O ministro Gilmar Mendes, do STF (Supremo Tribunal Federal), afirmou nesta sexta-feira (19) que o colega Alexandre de Moraes representa a “fortaleza moral” da Corte.
O ministro comentava a conclusão dos julgamentos sobre a tentativa de golpe de Estado e a condenação do ex-presidente Jair Bolsonaro (PL) e de seus aliados quando defendeu que o tempo fez justiça ao magistrado. Na última semana, a aplicação da Lei Magnitsky a Moraes e seus familiares foi revogada pelo governo americano.
“Ministro Alexandre, a quem o tempo, senhor da razão, fez justiça com a retirada das injustificáveis sanções da Lei Magnitsky, faço na sua pessoa um tributo à fortaleza moral desta Corte”, disse em discurso durante a sessão de encerramento do ano Judiciário.
Gilmar destacou como um dos fatos mais importantes da história do STF a condenação dos responsáveis pela tentativa de golpe. Para ele, a Corte resistiu a pressões internas e externas, inclusive de governos estrangeiros e de grandes empresas, e não se deixou intimidar.

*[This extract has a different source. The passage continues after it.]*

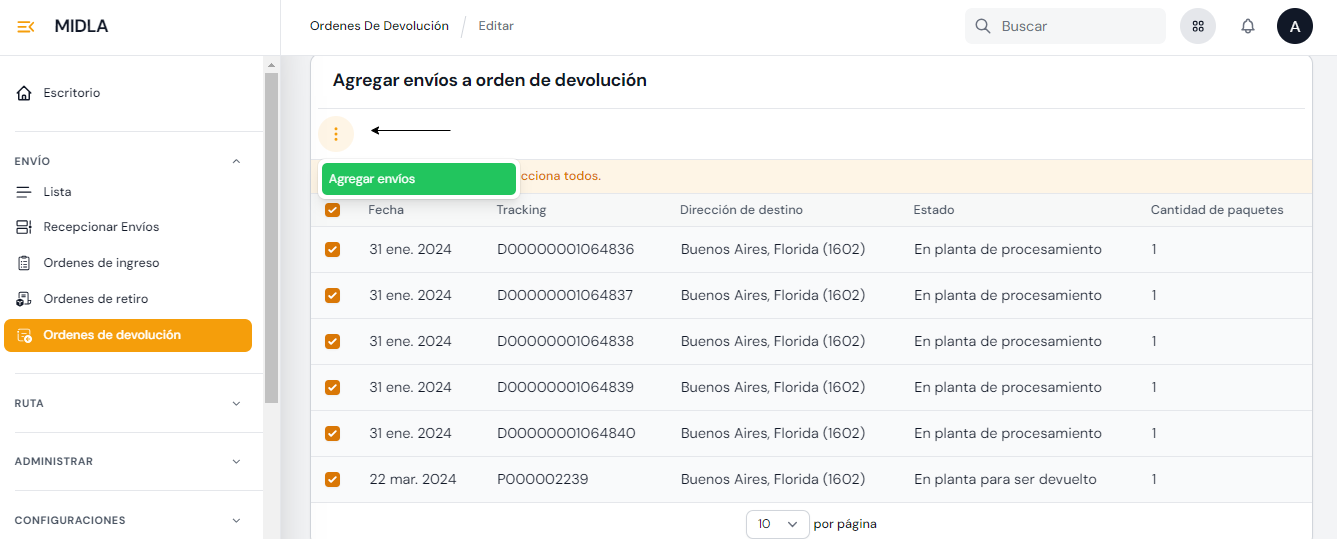Uncheck the row for tracking D00000001064836

(333, 249)
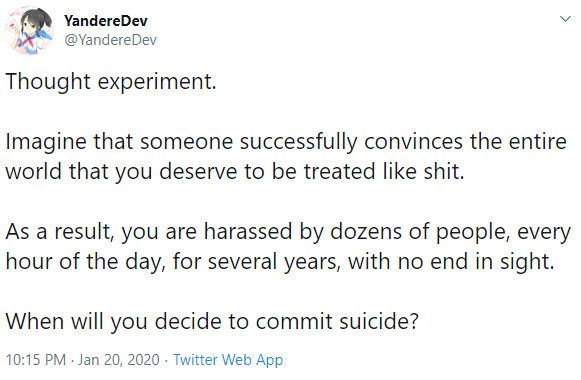The height and width of the screenshot is (380, 581).
Task: Click the line starting 'world that you deserve'
Action: pyautogui.click(x=235, y=172)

Na avaliação do ministro, a atuação do Supremo ajudou a reduzir as tensões internacionais e garantiu que a Constituição fosse respeitada.

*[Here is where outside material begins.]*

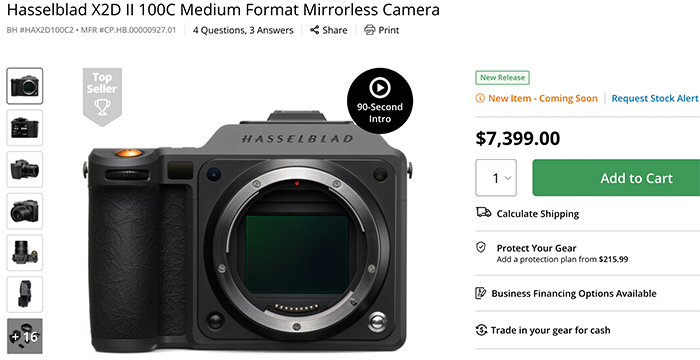Open the 4 Questions, 3 Answers link
Screen dimensions: 700x360
[243, 30]
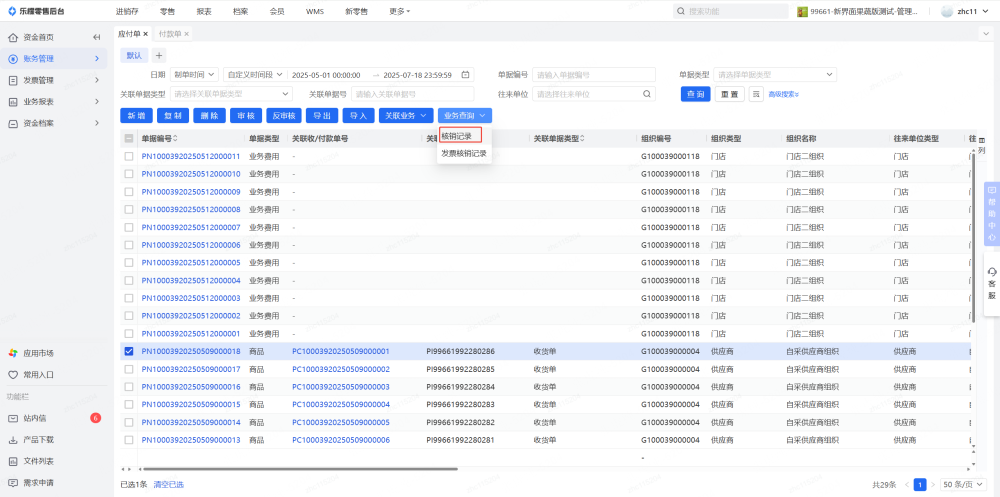Open 站内信 messages in the sidebar

click(35, 418)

Gilmar ressaltou ainda que as penas “rigorosas” aplicadas aos condenados por golpe mostram que não há espaço para violência política no Brasil. Ele afirmou que todos os réus tiveram julgamento justo, com respeito ao devido processo legal, à ampla defesa e ao contraditório, tornando “inconstestável” a legitimidade do processo.
“A todos os réus foi devidamente conferido um julgamento justo, com todas as garantias processuais próprias de um Estado de Direito, o mesmo que tentaram abolir. A transparência e a observância estrita do devido processo, da ampla defesa e do contraditório atestam incontestavelmente a legitimidade da firme resposta do Estado brasileiro”, disse.
Na última quarta-feira (17), o Congresso Nacional aprovou o PL da Dosimetria, projeto de lei que visa a reduzir penas dos condenados do 8 de janeiro e que pode beneficiar o ex-presidente Jair Bolsonaro (PL). O texto foi encaminhado ao presidente Luiz Inácio Lula da Silva (PT), que deve vetar a proposta.